Would you repeat every line of the data exactly?

============

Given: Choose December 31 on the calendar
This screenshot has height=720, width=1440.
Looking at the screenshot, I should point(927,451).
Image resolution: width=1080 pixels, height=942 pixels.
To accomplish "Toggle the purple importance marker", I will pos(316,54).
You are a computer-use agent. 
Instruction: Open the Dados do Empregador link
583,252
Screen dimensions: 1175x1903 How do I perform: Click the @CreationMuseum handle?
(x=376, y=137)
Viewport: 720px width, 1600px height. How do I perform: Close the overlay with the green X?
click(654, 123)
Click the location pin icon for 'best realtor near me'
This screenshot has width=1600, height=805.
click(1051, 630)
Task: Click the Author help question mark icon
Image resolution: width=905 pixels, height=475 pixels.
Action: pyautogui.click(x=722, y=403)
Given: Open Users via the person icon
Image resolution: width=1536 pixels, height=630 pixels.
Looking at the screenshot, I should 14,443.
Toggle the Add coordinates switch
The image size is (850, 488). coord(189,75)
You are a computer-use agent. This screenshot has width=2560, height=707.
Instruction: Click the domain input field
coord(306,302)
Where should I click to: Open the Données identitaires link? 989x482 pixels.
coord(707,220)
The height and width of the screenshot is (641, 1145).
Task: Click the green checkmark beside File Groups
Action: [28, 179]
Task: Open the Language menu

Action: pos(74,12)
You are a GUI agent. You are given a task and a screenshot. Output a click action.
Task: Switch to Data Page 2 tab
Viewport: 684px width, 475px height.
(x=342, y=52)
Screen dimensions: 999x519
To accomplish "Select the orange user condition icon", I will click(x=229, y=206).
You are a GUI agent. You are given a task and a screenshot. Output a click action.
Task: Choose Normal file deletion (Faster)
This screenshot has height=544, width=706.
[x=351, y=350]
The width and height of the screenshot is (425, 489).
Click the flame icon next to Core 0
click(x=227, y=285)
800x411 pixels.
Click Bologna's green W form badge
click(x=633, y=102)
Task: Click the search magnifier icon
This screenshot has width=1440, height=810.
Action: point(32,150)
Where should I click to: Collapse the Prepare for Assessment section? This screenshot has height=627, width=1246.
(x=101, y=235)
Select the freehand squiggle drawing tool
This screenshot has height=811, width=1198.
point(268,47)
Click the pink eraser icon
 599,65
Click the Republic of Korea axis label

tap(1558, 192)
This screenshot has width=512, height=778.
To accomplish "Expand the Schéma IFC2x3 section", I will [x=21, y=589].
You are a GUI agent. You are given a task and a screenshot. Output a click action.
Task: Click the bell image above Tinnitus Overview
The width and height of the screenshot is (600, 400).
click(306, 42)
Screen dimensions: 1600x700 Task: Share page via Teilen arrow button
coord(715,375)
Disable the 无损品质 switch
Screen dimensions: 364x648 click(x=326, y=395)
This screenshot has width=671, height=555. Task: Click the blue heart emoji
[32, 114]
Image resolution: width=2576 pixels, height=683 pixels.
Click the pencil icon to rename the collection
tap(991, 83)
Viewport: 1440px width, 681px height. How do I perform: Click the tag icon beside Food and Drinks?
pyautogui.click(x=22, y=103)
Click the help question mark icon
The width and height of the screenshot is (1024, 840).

============

Reply:
Given: Choose December 31 on the calendar
This screenshot has height=720, width=1440.
Looking at the screenshot, I should point(927,451).
Image resolution: width=1080 pixels, height=942 pixels.
To accomplish "Toggle the purple importance marker", I will pos(316,54).
You are a computer-use agent. 
Instruction: Open the Dados do Empregador link
583,252
Screen dimensions: 1175x1903 How do I perform: Click the @CreationMuseum handle?
(x=376, y=137)
Viewport: 720px width, 1600px height. How do I perform: Close the overlay with the green X?
click(654, 123)
Click the location pin icon for 'best realtor near me'
This screenshot has width=1600, height=805.
click(1051, 630)
Task: Click the Author help question mark icon
Image resolution: width=905 pixels, height=475 pixels.
Action: pyautogui.click(x=722, y=403)
Given: Open Users via the person icon
Image resolution: width=1536 pixels, height=630 pixels.
Looking at the screenshot, I should 14,443.
Toggle the Add coordinates switch
The image size is (850, 488). coord(189,75)
You are a computer-use agent. This screenshot has width=2560, height=707.
Instruction: Click the domain input field
coord(306,302)
Where should I click to: Open the Données identitaires link? 989x482 pixels.
coord(707,220)
The height and width of the screenshot is (641, 1145).
Task: Click the green checkmark beside File Groups
Action: [28, 179]
Task: Open the Language menu

Action: pos(74,12)
You are a GUI agent. You are given a task and a screenshot. Output a click action.
Task: Switch to Data Page 2 tab
Viewport: 684px width, 475px height.
(x=342, y=52)
Screen dimensions: 999x519
To accomplish "Select the orange user condition icon", I will click(x=229, y=206).
You are a GUI agent. You are given a task and a screenshot. Output a click action.
Task: Choose Normal file deletion (Faster)
This screenshot has height=544, width=706.
[x=351, y=350]
The width and height of the screenshot is (425, 489).
Click the flame icon next to Core 0
click(x=227, y=285)
800x411 pixels.
Click Bologna's green W form badge
click(x=633, y=102)
Task: Click the search magnifier icon
This screenshot has width=1440, height=810.
Action: point(32,150)
Where should I click to: Collapse the Prepare for Assessment section? This screenshot has height=627, width=1246.
(x=101, y=235)
Select the freehand squiggle drawing tool
This screenshot has height=811, width=1198.
point(268,47)
Click the pink eraser icon
 599,65
Click the Republic of Korea axis label

tap(1558, 192)
This screenshot has width=512, height=778.
To accomplish "Expand the Schéma IFC2x3 section", I will [x=21, y=589].
You are a GUI agent. You are given a task and a screenshot. Output a click action.
Task: Click the bell image above Tinnitus Overview
The width and height of the screenshot is (600, 400).
click(306, 42)
Screen dimensions: 1600x700 Task: Share page via Teilen arrow button
coord(715,375)
Disable the 无损品质 switch
Screen dimensions: 364x648 click(x=326, y=395)
This screenshot has width=671, height=555. Task: Click the blue heart emoji
[32, 114]
Image resolution: width=2576 pixels, height=683 pixels.
Click the pencil icon to rename the collection
tap(991, 83)
Viewport: 1440px width, 681px height. How do I perform: Click the tag icon beside Food and Drinks?
pyautogui.click(x=22, y=103)
Click the help question mark icon
The width and height of the screenshot is (1024, 840).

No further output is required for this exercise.